[Collected data]
┌────────
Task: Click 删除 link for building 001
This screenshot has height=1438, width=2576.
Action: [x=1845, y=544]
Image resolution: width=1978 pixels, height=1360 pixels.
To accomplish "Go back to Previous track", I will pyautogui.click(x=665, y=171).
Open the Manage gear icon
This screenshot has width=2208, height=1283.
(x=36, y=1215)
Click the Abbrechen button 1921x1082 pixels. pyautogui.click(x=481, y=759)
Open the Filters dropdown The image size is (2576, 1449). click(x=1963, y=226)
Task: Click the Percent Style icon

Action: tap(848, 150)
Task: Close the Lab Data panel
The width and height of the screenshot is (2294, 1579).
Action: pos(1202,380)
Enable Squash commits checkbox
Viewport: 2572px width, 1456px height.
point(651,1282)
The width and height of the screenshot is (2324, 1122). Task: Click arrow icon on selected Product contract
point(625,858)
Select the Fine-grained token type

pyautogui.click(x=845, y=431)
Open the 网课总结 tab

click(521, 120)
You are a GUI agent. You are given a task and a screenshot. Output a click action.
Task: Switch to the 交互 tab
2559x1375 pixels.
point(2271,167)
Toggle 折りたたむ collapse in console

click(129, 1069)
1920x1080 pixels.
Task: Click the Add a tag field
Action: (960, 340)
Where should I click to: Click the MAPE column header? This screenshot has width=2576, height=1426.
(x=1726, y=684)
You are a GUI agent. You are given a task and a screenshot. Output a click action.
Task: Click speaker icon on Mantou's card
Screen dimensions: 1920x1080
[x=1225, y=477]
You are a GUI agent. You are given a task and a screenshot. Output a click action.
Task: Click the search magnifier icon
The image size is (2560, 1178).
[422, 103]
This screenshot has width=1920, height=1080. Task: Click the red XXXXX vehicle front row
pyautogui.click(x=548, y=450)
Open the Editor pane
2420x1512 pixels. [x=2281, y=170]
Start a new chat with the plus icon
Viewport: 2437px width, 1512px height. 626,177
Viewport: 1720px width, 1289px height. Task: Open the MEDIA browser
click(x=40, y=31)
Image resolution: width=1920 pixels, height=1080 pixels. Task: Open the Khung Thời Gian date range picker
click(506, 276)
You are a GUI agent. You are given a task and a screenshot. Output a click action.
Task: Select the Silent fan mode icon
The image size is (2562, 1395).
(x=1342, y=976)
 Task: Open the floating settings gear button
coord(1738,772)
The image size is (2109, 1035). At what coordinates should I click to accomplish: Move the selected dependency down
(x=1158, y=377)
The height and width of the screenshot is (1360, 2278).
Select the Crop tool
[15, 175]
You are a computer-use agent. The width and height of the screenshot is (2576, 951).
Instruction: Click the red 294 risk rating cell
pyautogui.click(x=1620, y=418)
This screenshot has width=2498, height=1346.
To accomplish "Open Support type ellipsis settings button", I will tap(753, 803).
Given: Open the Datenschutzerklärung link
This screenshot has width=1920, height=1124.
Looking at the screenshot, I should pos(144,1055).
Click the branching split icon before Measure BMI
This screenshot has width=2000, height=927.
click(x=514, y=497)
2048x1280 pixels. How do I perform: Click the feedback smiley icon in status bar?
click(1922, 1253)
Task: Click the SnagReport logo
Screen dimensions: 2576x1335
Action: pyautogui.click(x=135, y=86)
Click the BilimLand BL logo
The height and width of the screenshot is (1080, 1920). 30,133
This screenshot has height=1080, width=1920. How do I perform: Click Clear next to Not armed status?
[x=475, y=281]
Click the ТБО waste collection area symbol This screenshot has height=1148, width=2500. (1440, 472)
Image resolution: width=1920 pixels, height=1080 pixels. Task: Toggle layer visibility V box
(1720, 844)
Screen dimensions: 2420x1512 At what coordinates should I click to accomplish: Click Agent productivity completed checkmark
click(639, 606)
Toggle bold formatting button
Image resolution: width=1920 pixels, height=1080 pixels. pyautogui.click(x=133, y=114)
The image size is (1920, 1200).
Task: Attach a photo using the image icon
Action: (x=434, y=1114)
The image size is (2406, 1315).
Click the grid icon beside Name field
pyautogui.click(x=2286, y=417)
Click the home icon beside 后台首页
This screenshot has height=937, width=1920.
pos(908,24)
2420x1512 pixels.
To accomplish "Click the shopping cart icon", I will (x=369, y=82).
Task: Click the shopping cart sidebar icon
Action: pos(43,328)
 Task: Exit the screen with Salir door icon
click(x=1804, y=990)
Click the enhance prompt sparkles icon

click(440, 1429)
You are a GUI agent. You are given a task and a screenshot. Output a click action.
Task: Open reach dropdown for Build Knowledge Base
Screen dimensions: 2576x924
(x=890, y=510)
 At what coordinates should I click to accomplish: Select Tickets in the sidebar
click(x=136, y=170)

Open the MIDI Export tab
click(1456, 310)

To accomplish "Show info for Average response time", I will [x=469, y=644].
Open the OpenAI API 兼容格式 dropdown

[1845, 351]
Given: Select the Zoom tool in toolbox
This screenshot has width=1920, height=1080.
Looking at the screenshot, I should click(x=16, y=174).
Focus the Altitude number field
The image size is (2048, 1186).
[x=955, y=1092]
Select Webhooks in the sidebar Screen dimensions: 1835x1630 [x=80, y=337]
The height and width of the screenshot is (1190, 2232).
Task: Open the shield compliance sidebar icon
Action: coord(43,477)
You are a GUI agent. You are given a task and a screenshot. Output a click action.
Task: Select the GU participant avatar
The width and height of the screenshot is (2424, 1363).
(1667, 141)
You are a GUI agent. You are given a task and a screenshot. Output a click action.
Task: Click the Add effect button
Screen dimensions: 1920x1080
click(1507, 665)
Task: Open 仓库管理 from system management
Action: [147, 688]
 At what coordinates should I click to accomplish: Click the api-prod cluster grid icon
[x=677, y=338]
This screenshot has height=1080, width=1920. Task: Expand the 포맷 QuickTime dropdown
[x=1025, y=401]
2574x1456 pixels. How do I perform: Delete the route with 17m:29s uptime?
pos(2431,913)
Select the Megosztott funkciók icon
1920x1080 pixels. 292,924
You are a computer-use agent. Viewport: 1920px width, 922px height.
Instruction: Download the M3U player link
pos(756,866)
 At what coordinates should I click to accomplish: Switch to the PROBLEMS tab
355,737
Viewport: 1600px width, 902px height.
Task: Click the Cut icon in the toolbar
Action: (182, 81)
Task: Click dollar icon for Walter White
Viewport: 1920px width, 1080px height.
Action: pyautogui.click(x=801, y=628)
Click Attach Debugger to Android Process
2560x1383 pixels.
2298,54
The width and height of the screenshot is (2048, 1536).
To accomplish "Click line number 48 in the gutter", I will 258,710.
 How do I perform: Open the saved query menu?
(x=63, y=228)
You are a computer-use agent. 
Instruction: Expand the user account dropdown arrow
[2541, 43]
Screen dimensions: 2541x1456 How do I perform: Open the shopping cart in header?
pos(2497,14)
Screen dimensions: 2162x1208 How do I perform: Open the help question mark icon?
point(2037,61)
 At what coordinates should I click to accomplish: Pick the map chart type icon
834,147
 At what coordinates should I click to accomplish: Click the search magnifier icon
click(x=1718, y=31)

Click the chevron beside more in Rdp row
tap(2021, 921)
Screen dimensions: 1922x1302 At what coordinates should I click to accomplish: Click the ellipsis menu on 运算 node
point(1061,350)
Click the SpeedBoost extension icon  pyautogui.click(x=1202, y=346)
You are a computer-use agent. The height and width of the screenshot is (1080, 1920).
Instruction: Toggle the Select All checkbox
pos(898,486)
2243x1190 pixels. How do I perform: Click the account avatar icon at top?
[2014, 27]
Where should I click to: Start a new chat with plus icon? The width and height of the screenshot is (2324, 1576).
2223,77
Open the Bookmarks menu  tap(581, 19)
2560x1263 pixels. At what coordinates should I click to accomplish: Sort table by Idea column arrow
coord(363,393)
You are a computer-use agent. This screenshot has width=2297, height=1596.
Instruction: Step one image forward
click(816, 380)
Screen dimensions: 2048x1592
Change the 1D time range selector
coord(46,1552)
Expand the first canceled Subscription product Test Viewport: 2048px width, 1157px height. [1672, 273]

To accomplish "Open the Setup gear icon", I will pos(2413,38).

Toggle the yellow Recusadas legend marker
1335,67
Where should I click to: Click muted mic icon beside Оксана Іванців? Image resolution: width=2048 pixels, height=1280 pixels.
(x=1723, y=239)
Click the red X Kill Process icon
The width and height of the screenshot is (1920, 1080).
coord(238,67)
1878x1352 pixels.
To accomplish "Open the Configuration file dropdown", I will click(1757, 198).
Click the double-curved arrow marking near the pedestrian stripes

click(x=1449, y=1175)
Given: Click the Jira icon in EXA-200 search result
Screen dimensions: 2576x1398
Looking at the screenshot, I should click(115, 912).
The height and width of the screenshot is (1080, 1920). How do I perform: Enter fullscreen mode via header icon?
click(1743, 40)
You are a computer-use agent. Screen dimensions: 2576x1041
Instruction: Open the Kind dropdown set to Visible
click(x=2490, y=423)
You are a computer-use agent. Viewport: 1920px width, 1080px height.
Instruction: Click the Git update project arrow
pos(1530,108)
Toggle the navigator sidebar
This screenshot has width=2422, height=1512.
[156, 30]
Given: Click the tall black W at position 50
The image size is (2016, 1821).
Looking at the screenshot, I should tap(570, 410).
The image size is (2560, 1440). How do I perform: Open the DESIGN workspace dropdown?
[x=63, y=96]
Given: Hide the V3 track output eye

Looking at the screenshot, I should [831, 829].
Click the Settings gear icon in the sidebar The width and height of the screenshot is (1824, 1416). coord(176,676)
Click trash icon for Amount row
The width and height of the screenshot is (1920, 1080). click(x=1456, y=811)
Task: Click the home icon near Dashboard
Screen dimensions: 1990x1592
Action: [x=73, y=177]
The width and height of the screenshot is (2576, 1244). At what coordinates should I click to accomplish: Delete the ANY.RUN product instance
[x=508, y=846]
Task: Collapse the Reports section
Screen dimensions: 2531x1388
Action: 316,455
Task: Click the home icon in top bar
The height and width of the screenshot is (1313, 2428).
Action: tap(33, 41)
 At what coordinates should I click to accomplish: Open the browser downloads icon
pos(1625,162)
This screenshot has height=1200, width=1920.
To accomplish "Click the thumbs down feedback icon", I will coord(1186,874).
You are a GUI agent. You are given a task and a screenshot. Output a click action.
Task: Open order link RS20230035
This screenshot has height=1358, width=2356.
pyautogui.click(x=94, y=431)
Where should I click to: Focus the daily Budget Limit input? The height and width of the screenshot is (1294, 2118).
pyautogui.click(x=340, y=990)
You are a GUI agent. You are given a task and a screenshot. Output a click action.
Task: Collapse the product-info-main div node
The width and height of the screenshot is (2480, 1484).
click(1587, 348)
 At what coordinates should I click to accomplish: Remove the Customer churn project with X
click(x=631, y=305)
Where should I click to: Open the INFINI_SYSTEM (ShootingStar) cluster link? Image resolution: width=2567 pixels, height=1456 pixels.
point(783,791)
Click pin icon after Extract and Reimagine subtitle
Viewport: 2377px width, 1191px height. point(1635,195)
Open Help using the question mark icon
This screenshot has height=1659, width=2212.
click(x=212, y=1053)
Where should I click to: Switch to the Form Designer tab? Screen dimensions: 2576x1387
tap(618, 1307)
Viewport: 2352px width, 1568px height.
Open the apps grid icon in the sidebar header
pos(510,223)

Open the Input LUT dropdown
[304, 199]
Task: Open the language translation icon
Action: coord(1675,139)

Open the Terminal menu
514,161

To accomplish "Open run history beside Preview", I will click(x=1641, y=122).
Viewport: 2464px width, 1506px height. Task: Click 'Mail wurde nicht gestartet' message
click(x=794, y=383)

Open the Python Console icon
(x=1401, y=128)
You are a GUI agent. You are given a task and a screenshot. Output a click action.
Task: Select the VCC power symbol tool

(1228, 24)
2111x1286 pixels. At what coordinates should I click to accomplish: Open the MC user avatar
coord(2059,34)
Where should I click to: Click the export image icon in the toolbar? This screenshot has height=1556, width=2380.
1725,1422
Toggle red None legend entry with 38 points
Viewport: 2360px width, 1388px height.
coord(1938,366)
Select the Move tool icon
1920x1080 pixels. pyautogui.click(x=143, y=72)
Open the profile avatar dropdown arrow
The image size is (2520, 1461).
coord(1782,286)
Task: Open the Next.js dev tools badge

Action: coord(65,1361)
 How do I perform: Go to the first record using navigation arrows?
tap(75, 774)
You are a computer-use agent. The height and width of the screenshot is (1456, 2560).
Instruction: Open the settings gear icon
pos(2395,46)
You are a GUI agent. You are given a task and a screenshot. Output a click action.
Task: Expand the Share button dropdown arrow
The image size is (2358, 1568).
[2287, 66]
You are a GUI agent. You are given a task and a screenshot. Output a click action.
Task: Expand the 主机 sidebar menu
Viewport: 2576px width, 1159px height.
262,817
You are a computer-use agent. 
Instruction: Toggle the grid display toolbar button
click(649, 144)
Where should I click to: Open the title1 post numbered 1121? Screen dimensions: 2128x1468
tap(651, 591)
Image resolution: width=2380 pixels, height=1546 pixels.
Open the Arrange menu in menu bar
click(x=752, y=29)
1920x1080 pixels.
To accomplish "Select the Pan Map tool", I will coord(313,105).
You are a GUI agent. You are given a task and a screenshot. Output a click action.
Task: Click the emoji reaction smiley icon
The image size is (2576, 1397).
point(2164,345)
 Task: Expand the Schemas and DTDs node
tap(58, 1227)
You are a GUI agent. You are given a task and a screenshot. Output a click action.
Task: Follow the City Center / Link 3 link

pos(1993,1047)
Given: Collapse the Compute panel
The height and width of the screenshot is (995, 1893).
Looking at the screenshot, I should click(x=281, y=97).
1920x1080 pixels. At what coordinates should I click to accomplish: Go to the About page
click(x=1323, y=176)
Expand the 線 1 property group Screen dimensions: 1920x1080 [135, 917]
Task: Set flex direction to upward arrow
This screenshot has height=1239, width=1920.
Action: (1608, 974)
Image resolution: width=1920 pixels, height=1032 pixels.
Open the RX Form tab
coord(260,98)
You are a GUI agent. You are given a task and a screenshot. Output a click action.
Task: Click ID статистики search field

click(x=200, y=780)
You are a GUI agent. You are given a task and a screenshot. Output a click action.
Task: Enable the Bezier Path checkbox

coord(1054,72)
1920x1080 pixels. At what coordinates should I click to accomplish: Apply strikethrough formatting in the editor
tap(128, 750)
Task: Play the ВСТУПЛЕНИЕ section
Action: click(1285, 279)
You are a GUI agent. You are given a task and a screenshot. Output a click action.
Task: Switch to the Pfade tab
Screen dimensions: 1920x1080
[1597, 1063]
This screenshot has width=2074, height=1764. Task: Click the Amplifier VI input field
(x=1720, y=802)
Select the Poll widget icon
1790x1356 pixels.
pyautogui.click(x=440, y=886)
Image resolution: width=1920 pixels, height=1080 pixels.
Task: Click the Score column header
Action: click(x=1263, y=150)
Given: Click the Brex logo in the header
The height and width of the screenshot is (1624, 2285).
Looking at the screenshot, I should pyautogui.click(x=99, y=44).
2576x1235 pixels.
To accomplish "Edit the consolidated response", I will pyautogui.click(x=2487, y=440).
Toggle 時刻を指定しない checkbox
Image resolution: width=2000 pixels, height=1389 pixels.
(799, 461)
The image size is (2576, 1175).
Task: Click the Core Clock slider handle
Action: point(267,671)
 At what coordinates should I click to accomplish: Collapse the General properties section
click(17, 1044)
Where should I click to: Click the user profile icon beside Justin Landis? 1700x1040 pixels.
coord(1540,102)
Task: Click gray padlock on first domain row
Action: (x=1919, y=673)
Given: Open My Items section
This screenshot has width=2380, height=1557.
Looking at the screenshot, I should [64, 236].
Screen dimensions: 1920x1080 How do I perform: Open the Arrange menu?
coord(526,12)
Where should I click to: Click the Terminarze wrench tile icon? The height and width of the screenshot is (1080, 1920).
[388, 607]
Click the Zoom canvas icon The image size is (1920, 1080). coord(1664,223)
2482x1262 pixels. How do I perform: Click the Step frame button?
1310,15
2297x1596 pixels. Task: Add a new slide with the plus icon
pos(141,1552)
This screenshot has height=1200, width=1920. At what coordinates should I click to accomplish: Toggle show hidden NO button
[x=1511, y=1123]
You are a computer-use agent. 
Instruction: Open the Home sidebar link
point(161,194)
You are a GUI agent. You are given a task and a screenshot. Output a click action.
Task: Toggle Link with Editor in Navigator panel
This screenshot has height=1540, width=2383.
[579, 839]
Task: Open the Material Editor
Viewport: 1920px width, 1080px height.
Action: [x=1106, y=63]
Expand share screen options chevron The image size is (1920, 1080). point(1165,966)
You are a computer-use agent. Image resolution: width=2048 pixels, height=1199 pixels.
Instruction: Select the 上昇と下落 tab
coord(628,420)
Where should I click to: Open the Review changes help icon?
└────────
» PROBLEM REQUIREMENTS: Return exactly the lines from the one containing "Given: Click the Brex logo in the header" to the last line of the data, and nothing more.

» RESULT OF THIS TASK:
Given: Click the Brex logo in the header
The height and width of the screenshot is (1624, 2285).
Looking at the screenshot, I should pyautogui.click(x=99, y=44).
2576x1235 pixels.
To accomplish "Edit the consolidated response", I will pyautogui.click(x=2487, y=440).
Toggle 時刻を指定しない checkbox
Image resolution: width=2000 pixels, height=1389 pixels.
(799, 461)
The image size is (2576, 1175).
Task: Click the Core Clock slider handle
Action: point(267,671)
 At what coordinates should I click to accomplish: Collapse the General properties section
click(17, 1044)
Where should I click to: Click the user profile icon beside Justin Landis? 1700x1040 pixels.
coord(1540,102)
Task: Click gray padlock on first domain row
Action: (x=1919, y=673)
Given: Open My Items section
This screenshot has width=2380, height=1557.
Looking at the screenshot, I should [64, 236].
Screen dimensions: 1920x1080 How do I perform: Open the Arrange menu?
coord(526,12)
Where should I click to: Click the Terminarze wrench tile icon? The height and width of the screenshot is (1080, 1920).
[388, 607]
Click the Zoom canvas icon The image size is (1920, 1080). coord(1664,223)
2482x1262 pixels. How do I perform: Click the Step frame button?
1310,15
2297x1596 pixels. Task: Add a new slide with the plus icon
pos(141,1552)
This screenshot has height=1200, width=1920. At what coordinates should I click to accomplish: Toggle show hidden NO button
[x=1511, y=1123]
You are a computer-use agent. 
Instruction: Open the Home sidebar link
point(161,194)
You are a GUI agent. You are given a task and a screenshot. Output a click action.
Task: Toggle Link with Editor in Navigator panel
This screenshot has height=1540, width=2383.
[579, 839]
Task: Open the Material Editor
Viewport: 1920px width, 1080px height.
Action: [x=1106, y=63]
Expand share screen options chevron The image size is (1920, 1080). point(1165,966)
You are a computer-use agent. Image resolution: width=2048 pixels, height=1199 pixels.
Instruction: Select the 上昇と下落 tab
coord(628,420)
Where should I click to: Open the Review changes help icon?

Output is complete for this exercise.